→ 抜粋本文:
------------------------
2022年の中国選手権ではヤン・ミンヨン(E)後ろ振り十字倒立(E)、ここでは後ろ振り中水平(E)も実施しています。技数が豊富です。

1種目めのゆかでミスがあり20位まで沈みましたが、あん馬・つり輪とEスコアで着実に点数を稼ぎ、3種目終了時点で5位まで上がってきました。


▼跳馬

跳馬は初代表の2021年から飛び続けている大技ロペス
高さは十分、ひねりはキレがあって勢いが良いです。
着手での脚開き、空中での僅かな脚割れ、着地では頭が低くなり小さく前に1歩。さらに片足がラインオーバーでペナルティ-0.1が課せられます。


▼平行棒

演技は前振り上がり(A)からの後ろ振り倒立(A)からスタート。
棒下宙返りの動きから単棒倒立に収めるシャルロ(E)。単棒倒立は安定感があり、2秒程の静止が見られます。
単棒倒立からヒーリーの動きをする単棒ヒーリー(E)につないで2つのE難度を確保。
さらに腕支持からのディアミドフ、リチャード(E)は前振り上がりの勢いが良く現れていますが倒立が静止せずに流れたまま車輪倒立(C)に繋げました。ここは動きも大きく倒立にしっかり収めています。続く棒下倒立(D)では体も肘も曲がることなく姿勢を保ったまま倒立へと上昇していて気持ちの良いさばき。
------------------------
→ 作業の指示:
体操の演技解説から、「跳馬は初代表の2021年から飛び続けている大技ロペス」から「単棒倒立からヒーリーの動きをする単棒ヒーリー(E)につないで2つのE難度を確保。」までの部分を、「単棒倒立からヒーリーの動きをする単棒ヒーリー(E)につないで2つのE難度を確保。」も含めて一字一句変えずに書き写してください。

→ 提供データ:
------------------------
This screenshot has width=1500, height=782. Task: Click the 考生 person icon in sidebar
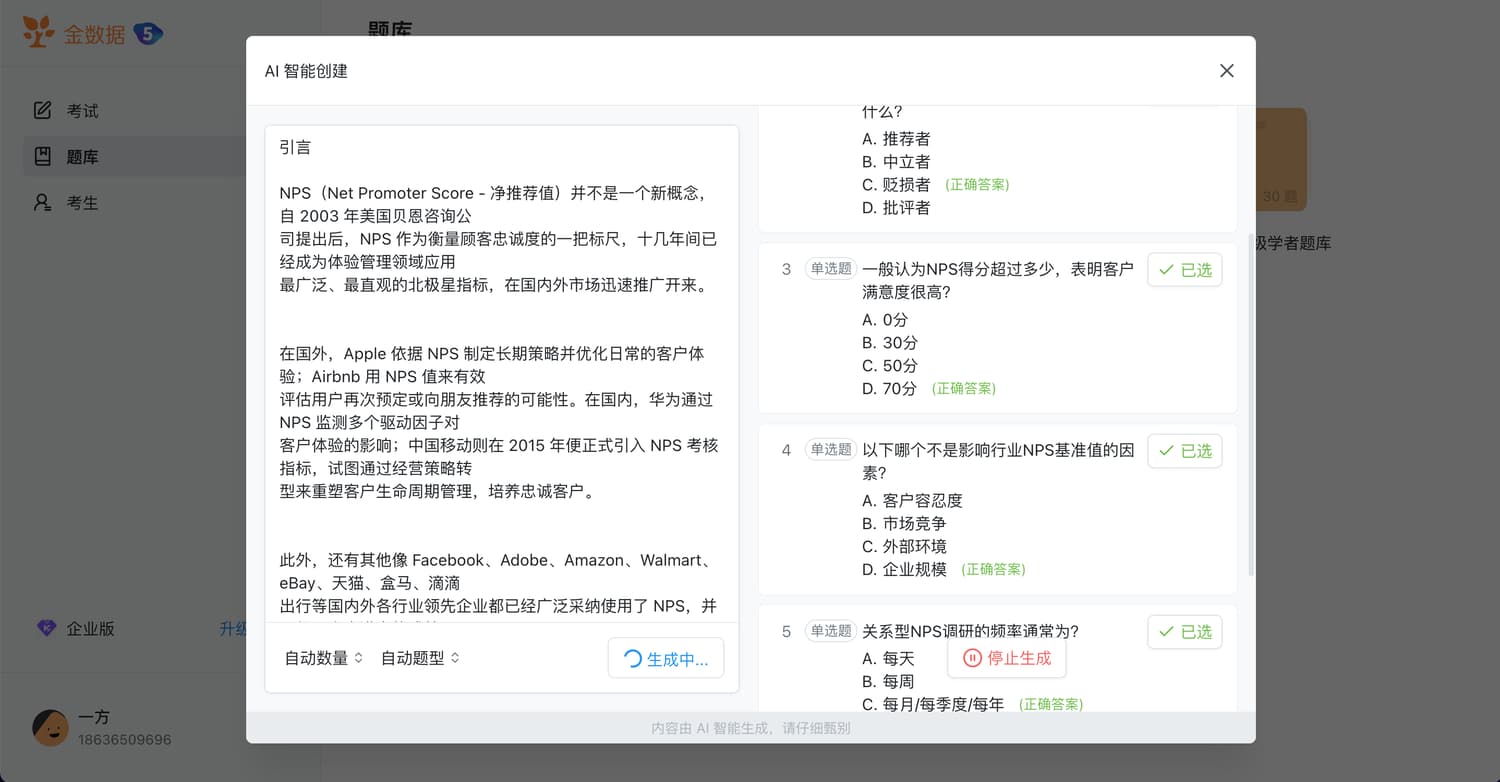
------------------------
→ 模範解答:
跳馬は初代表の2021年から飛び続けている大技ロペス
高さは十分、ひねりはキレがあって勢いが良いです。
着手での脚開き、空中での僅かな脚割れ、着地では頭が低くなり小さく前に1歩。さらに片足がラインオーバーでペナルティ-0.1が課せられます。


▼平行棒

演技は前振り上がり(A)からの後ろ振り倒立(A)からスタート。
棒下宙返りの動きから単棒倒立に収めるシャルロ(E)。単棒倒立は安定感があり、2秒程の静止が見られます。
単棒倒立からヒーリーの動きをする単棒ヒーリー(E)につないで2つのE難度を確保。